Experience Classicsonline

The nearest antecedent to Menotti’s opera The Consul is Kurt Weill’s Street Scene. Both are through-composed operatic works and both have strong influences from American popular music. Weill wrote Street Scene for Broadway and wholeheartedly embraced both popular music and the vulgarity of Broadway. Menotti didn’t and in later life seems to have been not a little embarrassed by his highly coloured opera. Where Weill channels the music of Broadway shows, Menotti channels the sound-tracks of Hollywood films. The sheer melodic fecundity, highly-coloured realism and a confident reliance on operatic ensembles mark the opera out from many operatic works from the 1950s.

The Consul is American Film Noir come to musical life; you could imagine the work as a 1940s Hollywood film. In fact, Menotti’s skills as a dramatist led to a contract with MGM to produce screenplays; none was in fact filmed but one became The Consul. What makes it work is that it is a rattlingly good tale, well told. The work was written in the 1940s and was Menotti’s first full-length opera. He wrote his own libretto and the piece is full of the overtones of McCarthy era America and the Iron Curtain. Interestingly, Menotti wanted Maria Callas in the role of Magda Sorel, which would have been fascinating to say the least.

The work has not been extensively recorded on disc.
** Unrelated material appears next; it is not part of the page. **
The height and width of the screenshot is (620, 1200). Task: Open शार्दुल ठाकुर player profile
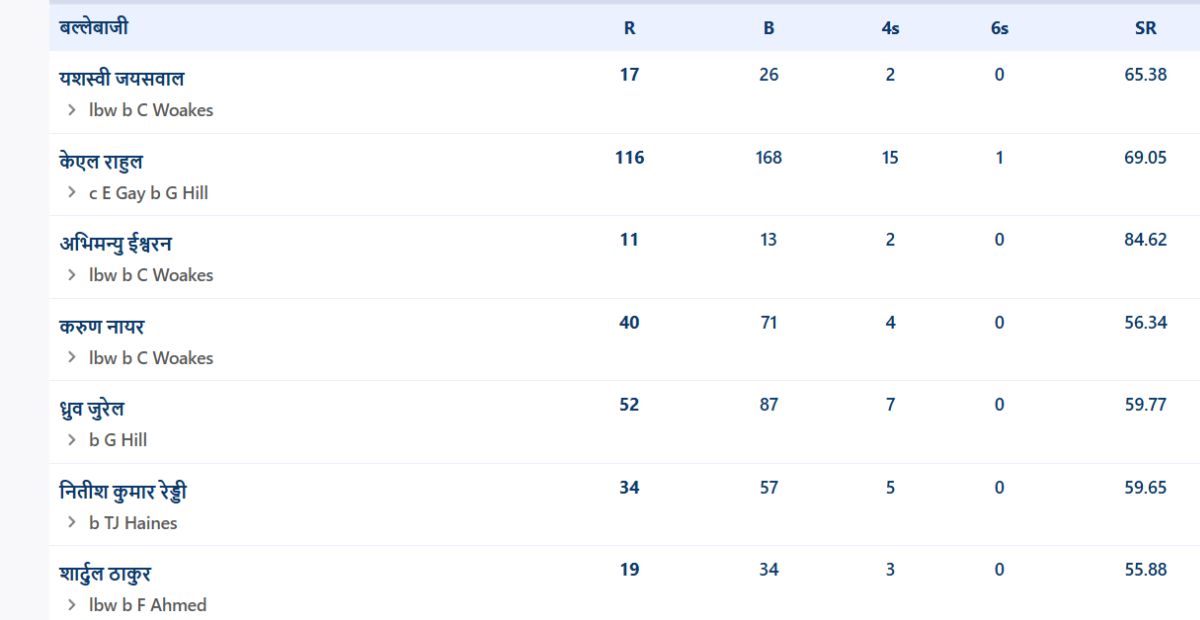tap(105, 575)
There is a highly regarded Chandos set (CHAN 9706(2)), conducted by Richard Hickox and with Susan Bullock as Magda. Anyone interested in the work will need to buy the Chandos.

On the set under review Naxos have usefully re-issued the opera’s first recording, from 1950, in fact made just a month after work’s pre-Broadway tryout in Philadelphia. The work was recorded with extremely close miking and the result is very dry and has a profoundly period feel. In fact it feels like a radio play, albeit one that is sung. The singers’ diction is admirable though, like their English counterparts of the period, they sound rather too polite. Unfortunately at climaxes, particularly in the ensembles, the recording becomes a little overloaded.

But what we gain is dramatic immediacy in a performance which is vividly unselfconscious, with all the singers providing a vital response to the words. Patricia Neway (Magda) sang the role at the Philadelphia tryouts and on Broadway. A number of other members of the cast were also present at these early run-throughs and at the premiere. This involvement shows in their interaction and strong ensemble.

Patricia Neway’s Magda does sound a little under-powered in her big Act 2 aria; at least she doesn’t really ride the orchestra the way Susan Bullock and Christine Brewer are able to - Brewer recorded the aria for Chandos’s Opera in English recital series. This might be a fault of the balance of the recording. Still Neway is an involving and poignant Magda, giving us an emotional climax at the end of Act 2 and tugging the heart-strings in Act 3 when she commits suicide.

Marie Powers provides able support as the Mother, with her own telling moment as she sings a lullaby to the dying baby. And Gloria Lane is impressive as the Secretary. The remaining cast are equally strong.

The opera is slightly cut; Menotti was evidently concerned to preserve the dramatic impetus on the radio and elided some of the purely orchestral passages. Naxos provides a detailed scenario but no libretto. The singers’ diction is such that no libretto is required - you can simply put the CD on and enjoy the experience direct.

The companion work is the 1954 recording of Menotti’s first opera, Amelia al Ballo. This is a charming piece of fluff which rather reminded me of some of Wolf-Ferrari’s comedies and is an entirely enchanting filler.

The original recording of The Consul is a vividly dramatic and highly atmospheric piece of work, which manages to transcend the limitations of the recording. Whilst most people will want modern sound, I would recommend investigating this historic recording as well.